O BNDES (Banco Nacional de Desenvolvimento Econômico e Social) anunciou ontem que obteve do BID (Banco Interamericano de Desenvolvimento) um financiamento de US$ 1,1 bilhão para empréstimos a micro, pequenas e médias empresas e a projetos privados nas áreas de saúde e ensino superior. O empréstimo aprovado ontem é o maior da história do BID.
Os juros serão equivalentes ao custo de captação do BID mais uma pequena sobretaxa, resultando hoje numa taxa total de 6,99% ao ano. O BNDES pagará em 20 anos, com 4 de carência.
A gerente de Operações com Organismos Internacionais do Departamento de Captação do BNDES, Ângela Carvalho, disse que, embora o momento da aprovação tenha sido bom para a imagem do Brasil, o empréstimo já estava previsto, e sua análise pela direção do BID, marcada há algum tempo para ontem.

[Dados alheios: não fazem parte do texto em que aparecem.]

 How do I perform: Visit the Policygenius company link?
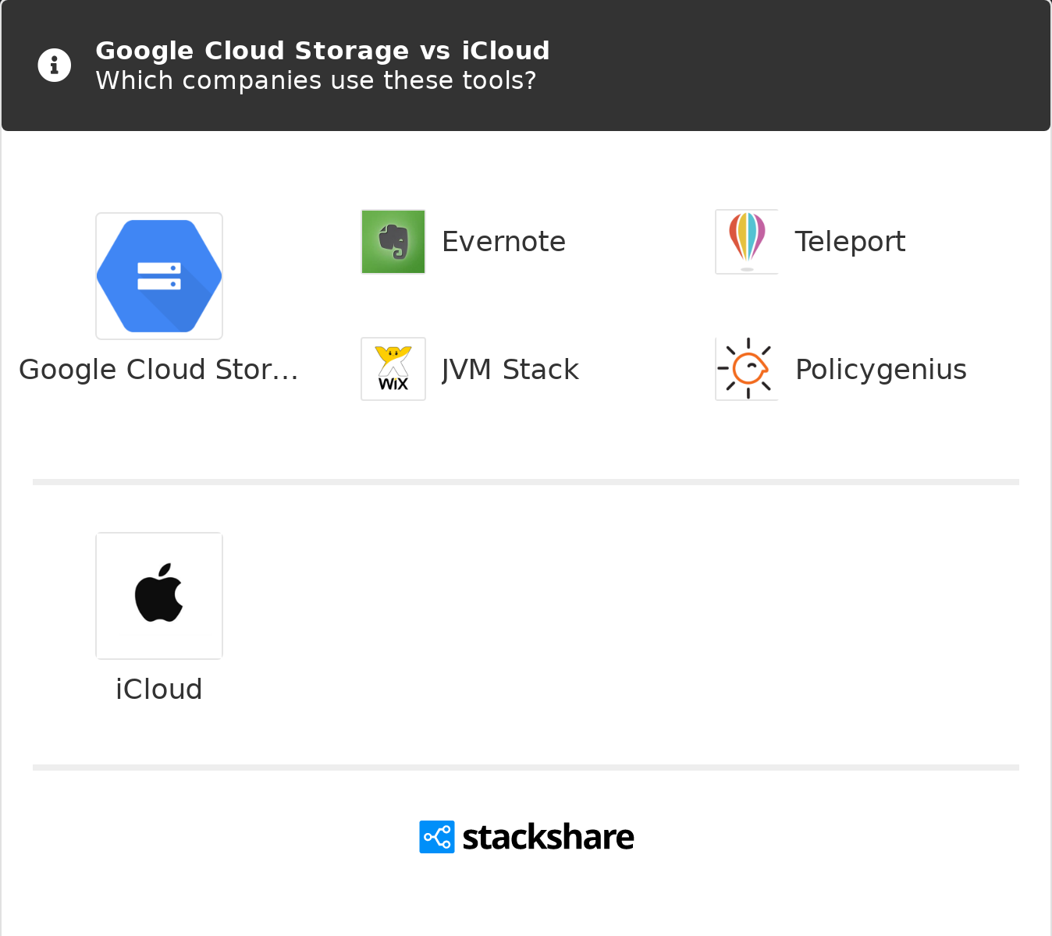(x=880, y=370)
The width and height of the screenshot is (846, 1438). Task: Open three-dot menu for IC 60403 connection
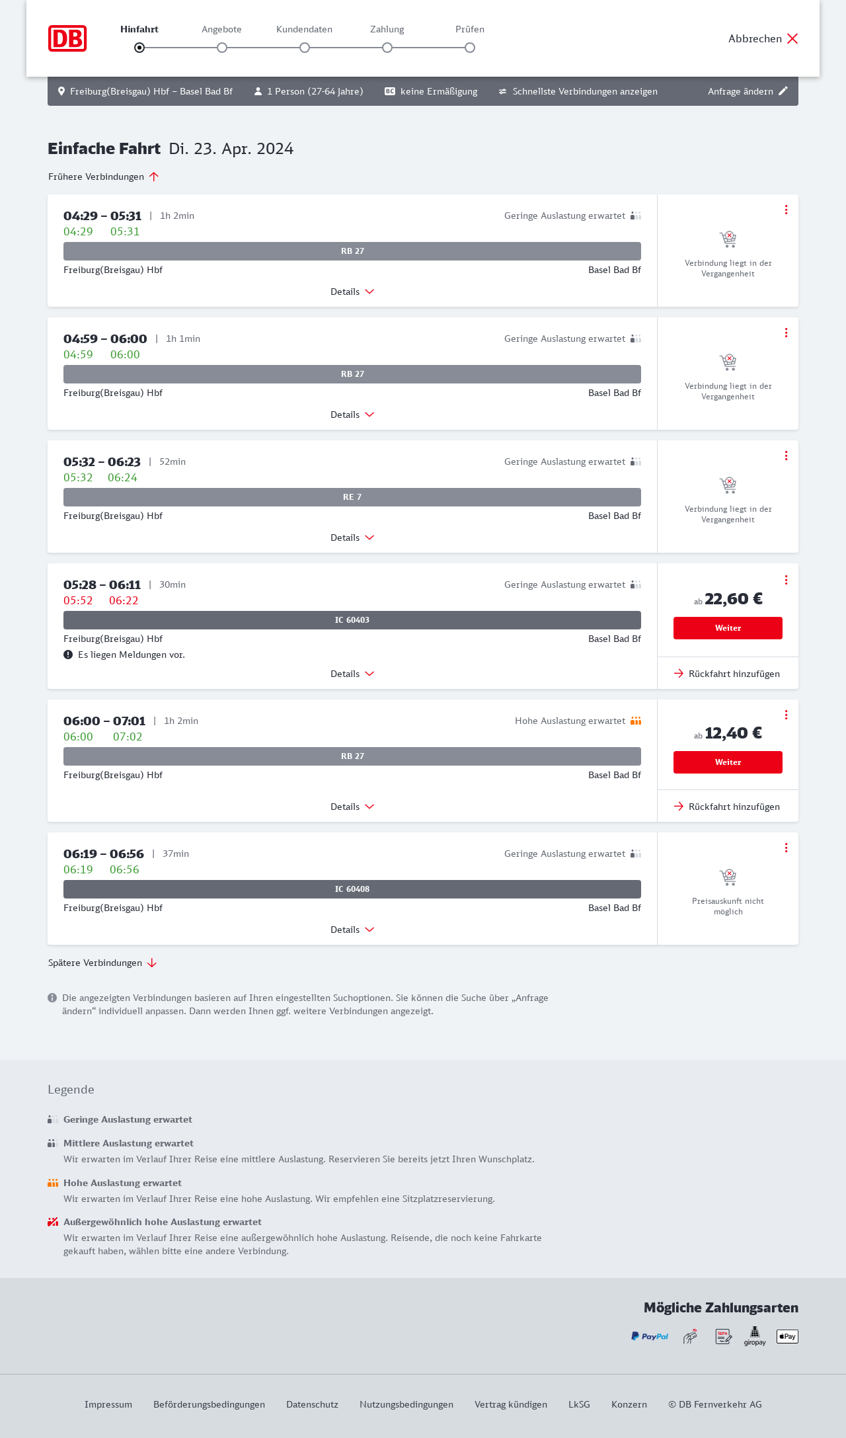(786, 580)
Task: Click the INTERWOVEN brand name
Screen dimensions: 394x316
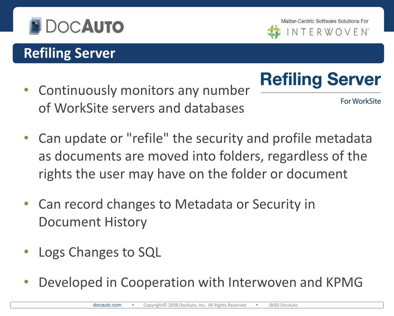Action: (328, 32)
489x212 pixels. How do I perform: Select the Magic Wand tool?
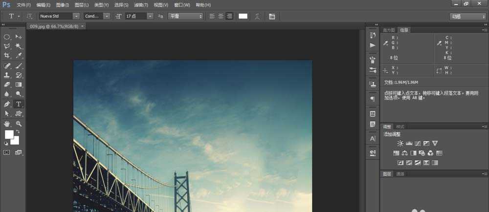(x=19, y=46)
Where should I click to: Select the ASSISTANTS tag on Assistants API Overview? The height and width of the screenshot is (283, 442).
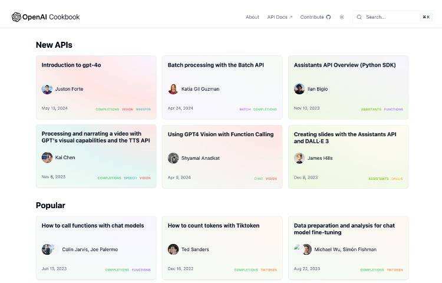(x=371, y=109)
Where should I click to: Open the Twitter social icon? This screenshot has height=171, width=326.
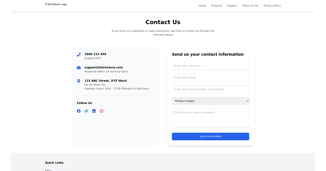86,111
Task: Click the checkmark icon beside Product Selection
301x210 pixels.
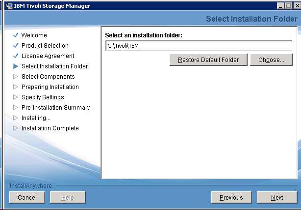Action: pyautogui.click(x=16, y=46)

No orçamento do BNDES estava prevista a entrada de US$ 200 milhões desse empréstimo este ano.
O prazo para a liberação total é de quatro anos, mas Ângela disse que a expectativa é que ela ocorra em prazo menor, dependendo da demanda do mercado pelos recursos. O BNDES emprestará o dinheiro a um custo de TJLP (Taxa de Juros de Longo Prazo) mais uma taxa de risco a ser definida caso a caso. A TJLP, revista trimestralmente, está hoje em 11,68% ao ano.
Os empréstimos serão feitos por bancos credenciados como agentes financeiros do BNDES, o que significa que cada operação será inferior ao limite de R$ 7 milhões. O banco só faz empréstimos diretos acima desse limite. O programa do BNDES para financiamentos a micro, pequenas e médias empresas e para projetos sociais privados de saúde e educação de nível superior prevê empréstimos totais de US$ 2,2 bilhões, em cerca de dois anos e meio. Os outros US$ 1,1 bilhão virão de um financiamento em negociação com o Eximbank do Japão.